** 文書本文 **
図6では、制御モードが徐行モードであるときに、ユーザが前進操作を行い、その後、後進操作を行った場合の電気モータ6の目標回転数と実回転数の時間変化が示されている。
図6の実線で示したグラフは、電気モータ6の目標回転数であり、破線で示したグラフは、電気モータ6の実回転数である。横軸が、経過時間tを示し、縦軸が回転数を示す。
【0058】
ユーザが、制御モードが徐行モード時で且つ車両1が停止した状態で、前進操作を開始すると(
図6の経過時間t=t1)、言い換えれば、トルク指令操作子15aに対するユーザによる操作量が所定値以上になると、より詳しくは、トルク指令操作子15aが基準位置から第1移動方向R1に第1角度以上回動されると、コントローラ31は、徐行回転数制御部42cの回転数制御の一制御形態である力行制御を選択し、実行する。徐行モード時の力行制御は、目標回転数に電気モータ6の実回転数を近づける回転数制御、具体的には回転数フィードバック制御である。本実施例では、例示として、PIDフィードバック制御が用いられる。コントローラ31は、目標回転数を、所定の第1制限回転数Mf_limに到達するまで時間経過に伴って第1変化率αで変化させる。第1変化率αは、電気モータ6の回転数の回転加速度である。第1変化率αは、発進用第1変化率α1と、走行用第1変化率α2とを含む。発進用第1変化率α1の絶対値は、走行用第1変化率α2の絶対値より大きい。

** 作業の目的 **
徐行モード時の電気モータ制御を説明した本文を、最後の一文に続けて書き進めてもらえますか。

** 提供データ **

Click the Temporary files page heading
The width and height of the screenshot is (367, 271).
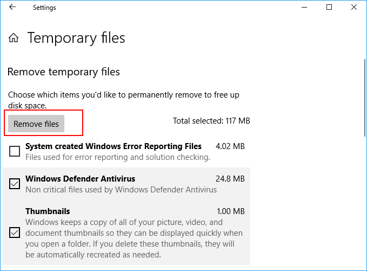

** 課題への回答 **
【0059】
コントローラ31は、目標回転数を、時間経過に伴って発進用第1変化率で変化させる。コントローラ31は、目標回転数を発進用第1変化率α1で変化させる間、第1変化率切替条件が満たされたか否か判定する。第1変化率切替条件は、電気モータ6の実回転数の絶対値が所定の閾値Mf_sの絶対値を超えたという条件である。第1変化率切替条件が満たされたと判定した場合(
図6の経過時間t=t2)、コントローラ31は、目標回転数を、時間経過に伴って走行用第1変化率α2で変化させる。目標回転数が第1制限回転数Mf_limに到達した場合(
図6の経過時間t=t3)、コントローラ31は、目標回転数を第1制限回転数Mf_limに維持する。たとえば、コントローラ31は、目標回転数と実回転数との偏差が大きいほど要求トルクTrを大きくする。コントローラ31は、目標回転数と実回転数との偏差がゼロになる状態の要求トルクTrに維持する。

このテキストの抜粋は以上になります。